→ Texto a estudiar
━━━━━━━━━━━━━━━━

Dicho todo esto, debo añadir también que si el carácter de Franklin no hubiese sido tan difícil, y no se hubiese opuesto –además de tratar despectivamente– a colaborar con Wilkins, no es en modo alguno imposible que el grupo del King’s se hubiese adelantado a Crick y Watson. En 1962, Watson, Crick y Wilkins recibieron el premio Nobel de Medicina. De nuevo, no es posible asegurar lo que habría sucedido si Rosalind Franklin no hubiese fallecido de un cáncer de ovario en abril de 1958. Pero yo no dudo que el Nobel lo habría merecido más que Wilkins.
Desgraciadamente esta triste historia no se limita a los hechos anteriores, sino que se vio emponzoñada por lo que Watson –el único de los protagonistas que aún vive; nació en 1928– escribió en un libro célebre, La doble hélice (1968). La fama de esta obra se debe a que en ella comentó con sinceridad (su sinceridad) las circunstancias que rodearon al descubrimiento de la estructura del ADN. La suya no fue una reconstrucción de la secuencia de hechos científicos, sino la del trasfondo personal de la carrera por llegar el primero a aquella trascendental meta científica. Y al hilo de semejante reconstrucción, Watson incluyó comentarios que reflejaban desprecio por Franklin, revestido con frecuencia con comentarios machistas. Ejemplo en este sentido son los siguientes pasajes: “Por elección, [Rosalind Franklin] no resaltaba sus cualidades femeninas. Aunque sus rasgos eran fuertes, era atractiva y podía haber sido magnífica si hubiese tenido el mínimo interés por cómo vestir. No lo tenía. Nunca hubo carmín en sus labios que contrastase con su liso pelo negro, mientras que a la edad de treinta y un años sus vestidos mostraban toda la imaginación de las adolescentes inglesas que llevaban calcetines azules. Era, en consecuencia, bastante fácil imaginarla como el producto de una madre insatisfecha que indebidamente insistía en lo deseable de carreras profesionales que pudiesen salvar a brillantes muchachas de matrimonios con hombres vulgares. Aunque ese no fue su caso. Su dedicada, austera vida, no puede explicarse de esa manera: fue la hija de una erudita familia muy acomodada de banqueros”.
Algunos dicen que el pasado fue mejor. Yo no pienso así. Y la anterior es una buena muestra. Dudo mucho que algún científico se atreviese hoy a realizar declaraciones de esta calaña. O al menos eso espero.

━━━━━━━━━━━━━━━━

→ Datos mostrados
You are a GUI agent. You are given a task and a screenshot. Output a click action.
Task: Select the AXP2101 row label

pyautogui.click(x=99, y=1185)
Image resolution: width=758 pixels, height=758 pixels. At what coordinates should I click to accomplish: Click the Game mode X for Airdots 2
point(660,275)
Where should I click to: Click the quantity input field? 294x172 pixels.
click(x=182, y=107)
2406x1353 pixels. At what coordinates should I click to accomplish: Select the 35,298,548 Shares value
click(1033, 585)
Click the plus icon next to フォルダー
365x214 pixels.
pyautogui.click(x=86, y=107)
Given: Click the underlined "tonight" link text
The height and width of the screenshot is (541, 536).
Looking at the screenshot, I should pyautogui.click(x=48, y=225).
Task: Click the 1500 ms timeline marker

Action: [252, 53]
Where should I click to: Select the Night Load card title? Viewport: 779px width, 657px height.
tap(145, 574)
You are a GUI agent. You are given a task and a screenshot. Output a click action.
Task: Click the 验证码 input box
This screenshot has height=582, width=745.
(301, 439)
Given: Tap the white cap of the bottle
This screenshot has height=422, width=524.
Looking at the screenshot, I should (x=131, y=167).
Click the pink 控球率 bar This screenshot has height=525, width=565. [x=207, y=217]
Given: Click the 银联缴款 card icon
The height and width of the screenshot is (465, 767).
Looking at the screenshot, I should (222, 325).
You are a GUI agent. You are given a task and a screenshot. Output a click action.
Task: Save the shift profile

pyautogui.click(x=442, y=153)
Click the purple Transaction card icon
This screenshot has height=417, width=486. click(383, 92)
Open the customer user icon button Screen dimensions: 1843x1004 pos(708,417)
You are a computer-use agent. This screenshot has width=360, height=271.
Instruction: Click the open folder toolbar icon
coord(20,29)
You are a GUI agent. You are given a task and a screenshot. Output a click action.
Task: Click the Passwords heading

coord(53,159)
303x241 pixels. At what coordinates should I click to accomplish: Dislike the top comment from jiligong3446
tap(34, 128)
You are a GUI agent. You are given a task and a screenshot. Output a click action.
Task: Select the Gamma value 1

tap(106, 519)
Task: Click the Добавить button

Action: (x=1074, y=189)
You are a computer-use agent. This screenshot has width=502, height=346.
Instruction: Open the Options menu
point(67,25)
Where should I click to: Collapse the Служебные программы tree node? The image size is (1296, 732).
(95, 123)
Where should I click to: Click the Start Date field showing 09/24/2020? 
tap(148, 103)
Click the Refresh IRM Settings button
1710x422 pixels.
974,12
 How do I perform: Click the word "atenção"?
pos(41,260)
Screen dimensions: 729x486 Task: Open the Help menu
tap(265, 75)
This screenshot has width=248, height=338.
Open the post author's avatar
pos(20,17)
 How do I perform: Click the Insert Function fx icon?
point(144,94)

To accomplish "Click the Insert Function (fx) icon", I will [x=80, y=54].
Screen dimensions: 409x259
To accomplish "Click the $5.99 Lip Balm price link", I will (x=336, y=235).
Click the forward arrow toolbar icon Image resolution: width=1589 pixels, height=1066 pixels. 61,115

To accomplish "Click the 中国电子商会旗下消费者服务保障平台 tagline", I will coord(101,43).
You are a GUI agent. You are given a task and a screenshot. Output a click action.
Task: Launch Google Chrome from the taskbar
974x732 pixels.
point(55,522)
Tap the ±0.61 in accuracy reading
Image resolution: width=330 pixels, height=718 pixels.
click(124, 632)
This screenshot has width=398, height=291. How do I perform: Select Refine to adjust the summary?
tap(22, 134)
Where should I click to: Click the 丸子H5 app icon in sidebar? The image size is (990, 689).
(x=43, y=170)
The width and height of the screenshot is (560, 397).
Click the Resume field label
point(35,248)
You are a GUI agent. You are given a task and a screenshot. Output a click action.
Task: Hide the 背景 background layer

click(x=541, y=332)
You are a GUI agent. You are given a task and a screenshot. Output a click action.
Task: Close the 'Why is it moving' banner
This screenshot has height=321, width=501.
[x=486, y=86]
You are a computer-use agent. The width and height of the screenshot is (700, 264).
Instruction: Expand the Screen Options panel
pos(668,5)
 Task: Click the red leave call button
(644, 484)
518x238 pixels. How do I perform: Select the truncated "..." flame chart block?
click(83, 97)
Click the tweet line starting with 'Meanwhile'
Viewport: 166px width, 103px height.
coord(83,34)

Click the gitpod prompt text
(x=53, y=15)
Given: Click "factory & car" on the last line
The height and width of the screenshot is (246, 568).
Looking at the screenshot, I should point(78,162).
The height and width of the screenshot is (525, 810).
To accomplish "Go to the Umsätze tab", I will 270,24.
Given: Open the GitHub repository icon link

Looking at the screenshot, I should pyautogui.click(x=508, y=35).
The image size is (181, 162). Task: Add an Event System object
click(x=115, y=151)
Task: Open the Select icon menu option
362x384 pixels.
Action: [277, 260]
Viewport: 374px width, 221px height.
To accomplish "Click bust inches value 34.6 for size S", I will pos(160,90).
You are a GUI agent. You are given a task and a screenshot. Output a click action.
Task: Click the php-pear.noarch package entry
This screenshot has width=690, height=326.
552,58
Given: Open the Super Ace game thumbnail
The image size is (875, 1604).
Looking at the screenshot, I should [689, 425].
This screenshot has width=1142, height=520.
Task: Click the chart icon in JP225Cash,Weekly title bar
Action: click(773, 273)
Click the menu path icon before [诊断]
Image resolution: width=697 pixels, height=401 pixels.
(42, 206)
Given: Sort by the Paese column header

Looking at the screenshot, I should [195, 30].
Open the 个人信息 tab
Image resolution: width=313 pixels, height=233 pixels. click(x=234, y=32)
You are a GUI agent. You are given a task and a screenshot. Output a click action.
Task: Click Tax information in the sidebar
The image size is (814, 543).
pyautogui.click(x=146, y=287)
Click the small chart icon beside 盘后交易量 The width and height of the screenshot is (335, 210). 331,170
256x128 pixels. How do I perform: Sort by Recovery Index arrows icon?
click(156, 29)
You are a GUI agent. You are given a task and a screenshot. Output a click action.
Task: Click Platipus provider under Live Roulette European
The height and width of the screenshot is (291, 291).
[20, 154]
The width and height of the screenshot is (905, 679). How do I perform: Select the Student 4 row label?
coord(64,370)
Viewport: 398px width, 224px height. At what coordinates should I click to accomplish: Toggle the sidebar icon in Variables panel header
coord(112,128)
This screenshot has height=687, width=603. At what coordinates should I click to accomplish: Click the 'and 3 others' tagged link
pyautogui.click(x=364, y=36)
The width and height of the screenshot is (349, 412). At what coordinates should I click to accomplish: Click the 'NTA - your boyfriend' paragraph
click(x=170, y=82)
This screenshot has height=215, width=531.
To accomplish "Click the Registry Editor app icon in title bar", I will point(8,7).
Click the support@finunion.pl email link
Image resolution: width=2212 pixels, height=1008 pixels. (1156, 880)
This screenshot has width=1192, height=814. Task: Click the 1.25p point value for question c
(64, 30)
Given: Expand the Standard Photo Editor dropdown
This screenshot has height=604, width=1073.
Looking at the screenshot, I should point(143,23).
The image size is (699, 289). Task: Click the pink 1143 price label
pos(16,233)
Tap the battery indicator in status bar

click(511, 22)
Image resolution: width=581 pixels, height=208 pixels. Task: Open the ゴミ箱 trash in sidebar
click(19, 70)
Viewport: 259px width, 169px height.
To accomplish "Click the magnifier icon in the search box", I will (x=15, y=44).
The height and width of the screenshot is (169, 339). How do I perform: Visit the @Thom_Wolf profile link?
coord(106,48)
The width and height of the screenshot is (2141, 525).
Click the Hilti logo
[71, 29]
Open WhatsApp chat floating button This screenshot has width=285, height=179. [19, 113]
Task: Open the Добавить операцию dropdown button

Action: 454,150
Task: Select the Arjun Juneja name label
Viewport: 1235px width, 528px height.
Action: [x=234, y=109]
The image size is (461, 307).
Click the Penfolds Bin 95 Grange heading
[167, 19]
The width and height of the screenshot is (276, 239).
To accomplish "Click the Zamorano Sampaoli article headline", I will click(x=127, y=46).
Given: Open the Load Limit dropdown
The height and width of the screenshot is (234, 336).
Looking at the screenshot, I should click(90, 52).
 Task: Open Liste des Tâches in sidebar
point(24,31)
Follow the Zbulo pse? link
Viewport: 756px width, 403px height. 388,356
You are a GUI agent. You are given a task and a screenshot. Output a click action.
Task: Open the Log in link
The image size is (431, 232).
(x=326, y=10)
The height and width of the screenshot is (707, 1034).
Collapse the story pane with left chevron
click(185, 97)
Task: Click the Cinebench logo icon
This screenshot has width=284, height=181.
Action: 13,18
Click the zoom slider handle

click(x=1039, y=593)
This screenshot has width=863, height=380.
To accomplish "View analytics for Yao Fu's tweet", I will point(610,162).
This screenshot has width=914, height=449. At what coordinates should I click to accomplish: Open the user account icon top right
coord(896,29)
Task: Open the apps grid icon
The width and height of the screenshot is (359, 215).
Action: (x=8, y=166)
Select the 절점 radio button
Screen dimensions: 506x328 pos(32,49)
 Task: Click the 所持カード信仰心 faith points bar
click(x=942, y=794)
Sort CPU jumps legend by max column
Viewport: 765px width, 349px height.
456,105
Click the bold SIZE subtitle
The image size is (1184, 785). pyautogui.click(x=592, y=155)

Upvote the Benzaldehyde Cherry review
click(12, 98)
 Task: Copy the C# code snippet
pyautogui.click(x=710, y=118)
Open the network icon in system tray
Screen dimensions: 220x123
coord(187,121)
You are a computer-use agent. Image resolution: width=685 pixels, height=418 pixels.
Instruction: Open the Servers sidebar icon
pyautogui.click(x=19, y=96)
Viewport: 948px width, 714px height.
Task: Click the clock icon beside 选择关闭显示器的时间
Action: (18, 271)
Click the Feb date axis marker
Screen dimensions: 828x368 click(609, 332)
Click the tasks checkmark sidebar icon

━━━━━━━━━━━━━━━━

→ Qué hacer
1 – Reproduce el fragmento del texto sobre Rosalind Franklin que va entre "Algunos dicen que" y "menos eso espero.", ambos incluidos.
2 – Resume en dos oraciones el texto sobre Rosalind Franklin.
Los datos no hacen falta para nada.

→ Respuestas
1 –
Algunos dicen que el pasado fue mejor. Yo no pienso así. Y la anterior es una buena muestra. Dudo mucho que algún científico se atreviese hoy a realizar declaraciones de esta calaña. O al menos eso espero.

2 – El texto plantea que, si Franklin hubiese colaborado con Wilkins, el grupo del King's quizá se habría adelantado a Crick y Watson, y afirma que ella habría merecido el Nobel de Medicina de 1962 más que Wilkins. Además, denuncia que Watson, en La doble hélice (1968), incluyó comentarios de desprecio y machistas sobre Franklin, y duda que hoy un científico se atreviera a hacer declaraciones así.